【前回の記事を読む】“現代のクルマ好き”に伝えたい!知られざるクラシックカーの魅力とは
車社会の行く末はどこ
“胸中成竹”
“胸中成竹”とは、画家が竹の絵を描く時に、頭の中に描きたい竹の姿を思い浮かべ、一気に絵を仕上げるという話である。転じて、万全の準備をして新しいことを一気に成し遂げるという意味である。
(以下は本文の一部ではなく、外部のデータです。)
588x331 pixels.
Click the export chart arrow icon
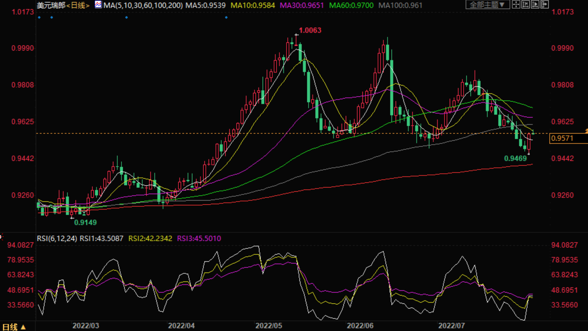[x=544, y=5]
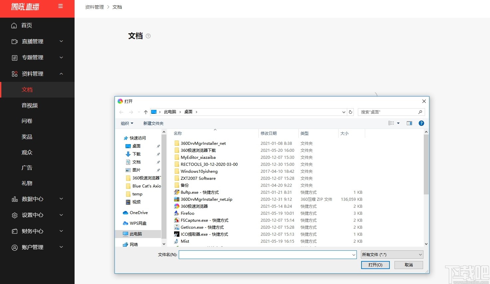The height and width of the screenshot is (284, 490).
Task: Collapse the 资料管理 sidebar section
Action: (61, 74)
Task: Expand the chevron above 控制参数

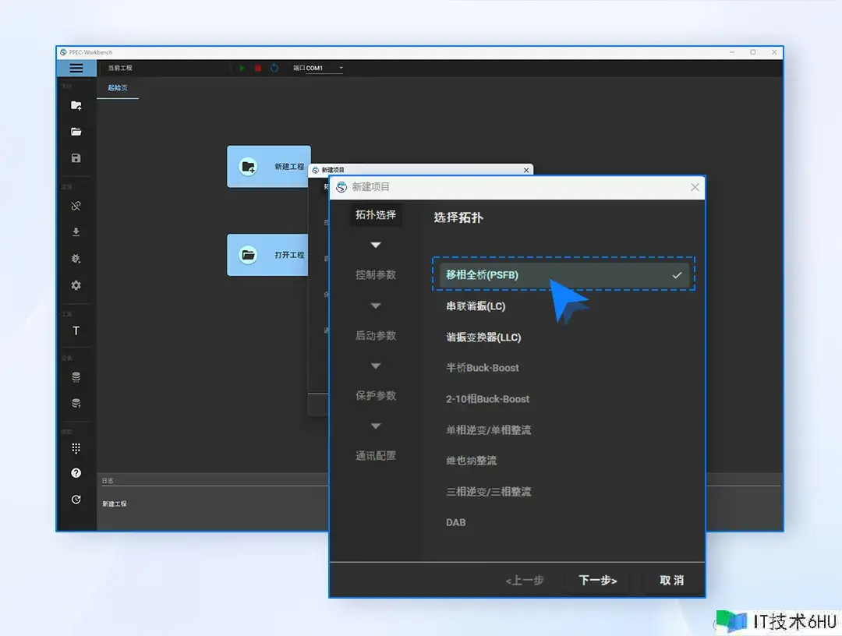Action: coord(376,244)
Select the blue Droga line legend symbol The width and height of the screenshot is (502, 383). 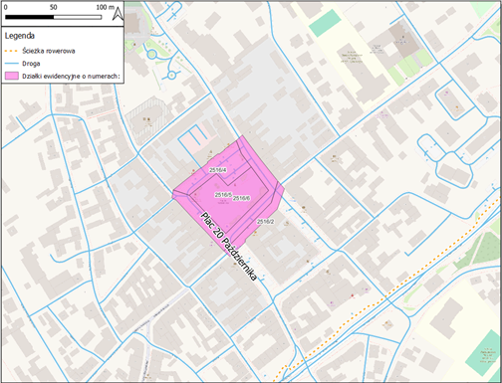pyautogui.click(x=11, y=64)
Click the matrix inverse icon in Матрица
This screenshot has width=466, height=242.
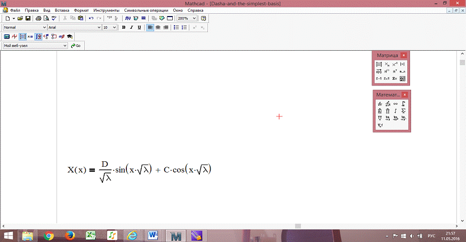point(395,64)
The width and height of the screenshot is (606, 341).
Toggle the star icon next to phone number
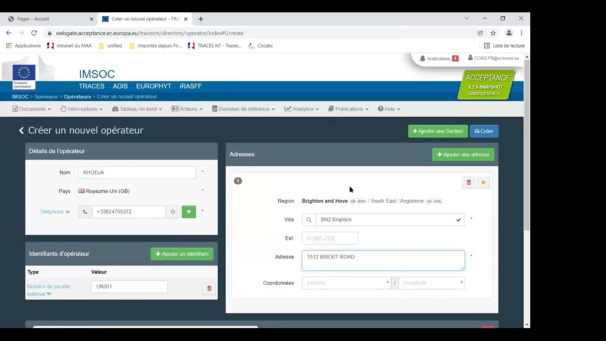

先日、『朝日新聞GLOBE』(朝日新聞社、2021年2月7日発行)に元F1ドライバーで、昨年の世界耐久選手権というレースでチャンピオンになった小林可夢偉さんの話が載っていた。もうすでにそこまでいっているのかという驚きの話がたくさんあった。
小林さん曰く、
・今乗っているトヨタのレーシングカーは電気とガソリンを合わせて1000馬力のハイブリッド(HV)車であること
・そのレーシングカーはガソリン車以上のパワーがあるし、燃費も良く、ガソリン車のようにパワーロスがないエコな車であること
・才能で速く走れるのはある程度までで、そこから先はハイブリッド車のツールをいかに使いこなせるかにかかっていること
・ ステアリングには多くのボタン(写真で見る限り10個以上)が付けられており、ほとんどの操作はステアリング上で行う
・運転の技術を高めるためのトレーニングは、ジムで自転車をこぎながらスマホで最速のテトリス(ゲーム)をやること
・F1にも電気自動車や水素自動車(FCV)のクルマが参加する時代になる
・ハイブリッドのレースカーは運転していてとても楽しいもはや、私たちが良く知っているF1ドライバーの、古くはニキ・ラウダ、アイルトン・セナ、ミハエル・シューマッハ、アラン・プロストなどがドライビングテクニックでF1チャンピオンになった時代とは隔世の感がある。
小林可夢偉さんの話を読んでいると、時速300キロを超えるスピードで走る車をコントロールするのは“腕っぷし”や体力、ましてや、従来の運転技術ではなく、ゲームのコントローラーをいかに正確に速く操作できるかというところにかかっているように思えた。もちろんそれには鍛え抜かれた身体と強い精神力が伴っていればこそとは思うのだが。
小林可夢偉さんの「カーボンニュートラルの時代になっても車の運転は楽しい」(『朝日新聞GLOBE』朝日新聞社、2021年2月発行より)という言葉を信じたい。